What is at stake is blood: My family. My parents are not getting any younger. My youngest sister, with whom I’ve always had a close relationship, has been married a few years, and I have only visited her and my brother-in-law once. My older sister lives in England. I would also like to visit her, but that I haven’t been able to do it yet is at least not something I feel guilty about because she, like me, left our home country.
Another thing: The news recently broke that my older sister is pregnant with her first child. My younger sister can also get pregnant any time. Where does this leave me? The “uncle” who lives in the Far East, who comes to visit perhaps once a year? And when my older sister and her new family visit South Africa, chances are that I’d be sitting on the other side of the planet. It’s not good enough.
One thing that has been confirmed more than a few times the last few years in my observation of Taiwanese people and their culture is how important family is. I see grandfathers walking down the street in the late afternoon who know they will see their grandchildren again that evening, like every evening. I see parents who pick up their own children and their nephews and nieces from the same kindergarten. This – this is the life I want! A life of community, where I can visit my parents regularly, and where I can barbecue on the weekends with my sister and her husband. And if they have children, to see how they immediately recognise me, rushing over to tell me a story like a child only does to someone who’s not a stranger. And who knows, if things work out that way, then I’ll also see how my own children someday behave in the same way with my sister and my brother-in-law. Then there’s my older sister and her husband. Okay, England is a bit far for a weekly barbecue, but it’s still a hell of a lot closer dan the Farthest East!
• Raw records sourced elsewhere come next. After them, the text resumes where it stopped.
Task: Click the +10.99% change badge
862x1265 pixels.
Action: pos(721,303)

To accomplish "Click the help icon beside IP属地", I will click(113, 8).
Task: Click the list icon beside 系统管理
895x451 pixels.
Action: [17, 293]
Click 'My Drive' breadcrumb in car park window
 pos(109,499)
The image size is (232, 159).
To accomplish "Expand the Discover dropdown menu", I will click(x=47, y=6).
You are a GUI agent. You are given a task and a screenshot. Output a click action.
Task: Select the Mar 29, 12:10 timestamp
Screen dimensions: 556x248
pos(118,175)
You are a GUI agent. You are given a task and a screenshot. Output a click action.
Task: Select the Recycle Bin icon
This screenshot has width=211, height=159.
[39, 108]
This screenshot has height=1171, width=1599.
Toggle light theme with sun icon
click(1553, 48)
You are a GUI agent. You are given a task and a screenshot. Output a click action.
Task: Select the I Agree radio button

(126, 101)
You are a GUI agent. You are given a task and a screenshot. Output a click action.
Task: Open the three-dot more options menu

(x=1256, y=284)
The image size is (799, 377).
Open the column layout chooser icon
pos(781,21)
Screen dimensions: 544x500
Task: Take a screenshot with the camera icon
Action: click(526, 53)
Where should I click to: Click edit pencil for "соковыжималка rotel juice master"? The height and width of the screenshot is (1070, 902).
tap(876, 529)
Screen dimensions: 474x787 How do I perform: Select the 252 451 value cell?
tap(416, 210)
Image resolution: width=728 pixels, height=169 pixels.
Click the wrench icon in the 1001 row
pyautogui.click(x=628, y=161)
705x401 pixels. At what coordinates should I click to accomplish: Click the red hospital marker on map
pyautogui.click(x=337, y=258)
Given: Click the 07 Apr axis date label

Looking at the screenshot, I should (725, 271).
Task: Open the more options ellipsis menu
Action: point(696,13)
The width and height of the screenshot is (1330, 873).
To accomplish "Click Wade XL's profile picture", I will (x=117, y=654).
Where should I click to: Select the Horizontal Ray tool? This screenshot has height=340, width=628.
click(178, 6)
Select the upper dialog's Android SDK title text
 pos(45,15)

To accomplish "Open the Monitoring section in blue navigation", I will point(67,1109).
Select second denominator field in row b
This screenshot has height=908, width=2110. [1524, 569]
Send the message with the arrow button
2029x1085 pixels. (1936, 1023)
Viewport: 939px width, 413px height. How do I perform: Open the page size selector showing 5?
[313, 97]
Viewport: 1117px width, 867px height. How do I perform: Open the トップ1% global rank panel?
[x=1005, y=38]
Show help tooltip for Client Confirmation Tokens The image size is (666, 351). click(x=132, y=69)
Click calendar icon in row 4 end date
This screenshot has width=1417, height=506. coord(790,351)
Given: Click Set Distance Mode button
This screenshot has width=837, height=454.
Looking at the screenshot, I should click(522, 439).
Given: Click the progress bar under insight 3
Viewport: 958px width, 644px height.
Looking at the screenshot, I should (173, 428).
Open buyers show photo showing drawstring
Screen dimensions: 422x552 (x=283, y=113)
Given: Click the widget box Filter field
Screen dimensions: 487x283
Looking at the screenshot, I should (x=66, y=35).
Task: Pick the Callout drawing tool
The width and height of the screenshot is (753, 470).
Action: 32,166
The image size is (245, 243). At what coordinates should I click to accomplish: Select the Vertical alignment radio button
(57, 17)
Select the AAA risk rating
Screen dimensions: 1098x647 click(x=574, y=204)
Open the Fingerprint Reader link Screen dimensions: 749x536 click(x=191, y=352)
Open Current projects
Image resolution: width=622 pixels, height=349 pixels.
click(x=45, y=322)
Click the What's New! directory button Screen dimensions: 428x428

A question popped out of my mouth like a flag attached to a spring the moment these thoughts registered as a new development: How am I going to do it?
Like different ingredients always coalesce at a particular moment to produce something great, I was reading a George Orwell book titled, Coming Up for Air. The protagonist goes on for the first hundred pages or so about England in the twenties and having a job that gives you just enough money so that the children never know you are never going to have a lot of money, with the wife always complaining about settling accounts, and so on. I thought by myself, half dreaming: “Hmm … a job, hey?”
To hold what can more or less qualify as a permanent job in South Africa is usually for me nothing more than a somewhat amusing theoretical possibility. I will now and then have a fleeting daydream about it. But it is also something that I fear because of my problem with authority figures, and because I’m deathly afraid of wasting my days in a perpetual struggle to accumulate enough money. And if it’s not an office job, then any of a thousand other jobs where you have to say, “Yes Boss” and “It’s true, I badly messed up. I promise I will never do it again.” And then you go home at night not wanting to talk to anyone or wanting to scream at everyone.
Why would George Orwell of all people make the idea of a job sound so pleasant to me? His main character believes in similar things as I recite to myself every day as a personal dogma. Maybe it wasn’t the idea of a stable job in the first place, but the idea of people around you, a wife and children, and places you know. And maybe it was also because I closely associate the concept of a permanent position – so central to a life of middle-class semi-security – to all the things I’ve been yearning for these last several years.
This connection between what I fear and what I desire has been holding me captive in an undesirable situation. I want the good things that you usually get if you have a so-called job, without actually going so far as to deny my own beliefs and attempting to obtain a permanent position – or at least something that looks like a regular job on paper.
Is that not why I am sitting alone in my apartment in the Farthest East for the thousandth Saturday night, while my family is laying out the meat for tonight’s barbecue on another continent? Because it has become doctrine that Brand Smit would never be able to endure a salaried position.